** Work required **
Copy out every line in the rows below that contains the word "Instruction", leaving each one unchanged.
━━━━━ Data for the task ━━━━━
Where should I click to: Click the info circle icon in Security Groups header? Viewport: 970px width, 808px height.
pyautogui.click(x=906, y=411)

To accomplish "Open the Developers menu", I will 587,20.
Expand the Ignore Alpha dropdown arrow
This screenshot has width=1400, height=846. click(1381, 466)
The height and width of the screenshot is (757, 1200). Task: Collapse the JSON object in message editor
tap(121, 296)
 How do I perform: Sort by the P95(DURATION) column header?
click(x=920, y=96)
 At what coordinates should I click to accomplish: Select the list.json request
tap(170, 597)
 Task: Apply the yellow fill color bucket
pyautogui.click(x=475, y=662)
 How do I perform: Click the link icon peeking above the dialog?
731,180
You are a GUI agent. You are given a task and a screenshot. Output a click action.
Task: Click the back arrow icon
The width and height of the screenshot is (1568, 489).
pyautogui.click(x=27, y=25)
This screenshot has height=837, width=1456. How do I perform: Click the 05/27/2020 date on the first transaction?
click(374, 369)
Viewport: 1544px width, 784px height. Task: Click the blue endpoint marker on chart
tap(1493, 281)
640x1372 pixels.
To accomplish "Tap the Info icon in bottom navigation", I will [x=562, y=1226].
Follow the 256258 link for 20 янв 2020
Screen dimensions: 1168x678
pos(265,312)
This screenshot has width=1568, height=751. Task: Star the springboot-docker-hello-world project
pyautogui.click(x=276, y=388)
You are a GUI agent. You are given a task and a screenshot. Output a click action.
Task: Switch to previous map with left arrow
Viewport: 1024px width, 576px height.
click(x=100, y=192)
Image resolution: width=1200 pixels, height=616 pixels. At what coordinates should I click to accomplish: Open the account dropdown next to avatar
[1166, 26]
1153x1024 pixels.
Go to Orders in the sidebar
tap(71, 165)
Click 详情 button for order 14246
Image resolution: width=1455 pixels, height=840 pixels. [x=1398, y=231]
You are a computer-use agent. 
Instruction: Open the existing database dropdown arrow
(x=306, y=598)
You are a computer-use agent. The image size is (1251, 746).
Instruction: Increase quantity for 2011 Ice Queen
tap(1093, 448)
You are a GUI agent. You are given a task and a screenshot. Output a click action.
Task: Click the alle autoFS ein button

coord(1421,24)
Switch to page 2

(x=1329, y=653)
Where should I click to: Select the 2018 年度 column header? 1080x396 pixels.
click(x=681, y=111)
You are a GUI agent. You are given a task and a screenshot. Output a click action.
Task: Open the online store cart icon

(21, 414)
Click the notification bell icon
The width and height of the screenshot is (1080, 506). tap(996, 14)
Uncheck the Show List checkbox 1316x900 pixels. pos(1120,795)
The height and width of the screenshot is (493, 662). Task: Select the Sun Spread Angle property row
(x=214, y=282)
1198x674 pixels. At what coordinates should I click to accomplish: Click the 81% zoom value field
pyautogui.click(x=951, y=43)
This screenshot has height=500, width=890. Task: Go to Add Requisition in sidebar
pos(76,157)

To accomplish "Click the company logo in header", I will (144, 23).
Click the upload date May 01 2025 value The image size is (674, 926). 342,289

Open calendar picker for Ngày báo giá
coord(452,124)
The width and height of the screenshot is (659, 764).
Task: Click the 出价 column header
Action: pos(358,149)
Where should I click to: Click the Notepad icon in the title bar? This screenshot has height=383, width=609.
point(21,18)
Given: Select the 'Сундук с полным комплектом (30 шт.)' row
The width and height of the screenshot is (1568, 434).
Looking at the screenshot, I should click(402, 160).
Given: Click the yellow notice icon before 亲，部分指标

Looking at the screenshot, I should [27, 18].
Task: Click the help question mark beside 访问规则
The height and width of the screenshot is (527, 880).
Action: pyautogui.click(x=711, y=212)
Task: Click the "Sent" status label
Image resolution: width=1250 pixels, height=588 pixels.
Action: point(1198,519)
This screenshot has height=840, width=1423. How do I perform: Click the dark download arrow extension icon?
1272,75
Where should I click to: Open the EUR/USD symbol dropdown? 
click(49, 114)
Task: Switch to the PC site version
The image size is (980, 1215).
━━━━━
** Written answer **
Instruction: Open the existing database dropdown arrow
Instruction: Increase quantity for 2011 Ice Queen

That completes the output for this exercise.